Leia o poema “O sobrevivente”, extraído do livro Alguma poesia, de Carlos Drummond de Andrade, publicado em 1930.
O sobrevivente
Impossível compor um poema a essa altura da evolução [da humanidade.
Impossível escrever um poema —uma linha que seja —[de verdadeira poesia.
O último trovador morreu em 1914.
Tinha um nome de que ninguém se lembra mais.
Há máquinas terrivelmente complicadas para as [necessidades mais simples.

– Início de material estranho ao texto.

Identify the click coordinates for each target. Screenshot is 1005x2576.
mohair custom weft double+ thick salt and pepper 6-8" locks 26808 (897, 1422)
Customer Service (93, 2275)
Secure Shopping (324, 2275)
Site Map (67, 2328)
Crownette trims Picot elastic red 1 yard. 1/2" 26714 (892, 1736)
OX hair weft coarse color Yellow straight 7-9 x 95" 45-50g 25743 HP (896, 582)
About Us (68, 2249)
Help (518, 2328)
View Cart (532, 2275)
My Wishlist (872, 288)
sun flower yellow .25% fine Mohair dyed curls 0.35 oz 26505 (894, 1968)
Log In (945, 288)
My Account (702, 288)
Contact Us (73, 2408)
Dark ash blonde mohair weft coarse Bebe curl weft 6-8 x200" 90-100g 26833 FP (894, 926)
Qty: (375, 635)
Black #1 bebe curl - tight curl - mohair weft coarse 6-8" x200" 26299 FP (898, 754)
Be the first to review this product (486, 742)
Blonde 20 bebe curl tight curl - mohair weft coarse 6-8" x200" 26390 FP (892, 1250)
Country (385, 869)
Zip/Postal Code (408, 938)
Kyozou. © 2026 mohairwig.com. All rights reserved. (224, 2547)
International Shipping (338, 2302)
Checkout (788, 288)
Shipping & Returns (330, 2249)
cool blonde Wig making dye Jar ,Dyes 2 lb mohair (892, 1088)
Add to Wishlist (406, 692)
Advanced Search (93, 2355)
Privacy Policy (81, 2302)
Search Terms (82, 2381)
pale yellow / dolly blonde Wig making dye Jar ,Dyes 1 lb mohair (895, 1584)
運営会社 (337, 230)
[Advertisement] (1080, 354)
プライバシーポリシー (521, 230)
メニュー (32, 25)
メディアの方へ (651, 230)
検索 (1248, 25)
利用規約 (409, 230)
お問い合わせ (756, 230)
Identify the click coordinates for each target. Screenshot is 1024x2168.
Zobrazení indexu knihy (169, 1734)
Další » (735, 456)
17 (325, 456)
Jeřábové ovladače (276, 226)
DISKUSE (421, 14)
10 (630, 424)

Se quer fumar um charuto aperte um botão. Paletós [abotoam-se por eletricidade.
Amor se faz pelo sem-fio.
Não precisa estômago para digestão.
Um sábio declarou a O Jornal que ainda
falta muito para atingirmos um nível razoável
de cultura. Mas até lá, felizmente,
estarei morto.
Os homens não melhoraram
e matam-se como percevejos.
Os percevejos heroicos renascem.
Inabitável, o mundo é cada vez mais habitado.
E se os olhos reaprendessem a chorar seria um segundo [dilúvio.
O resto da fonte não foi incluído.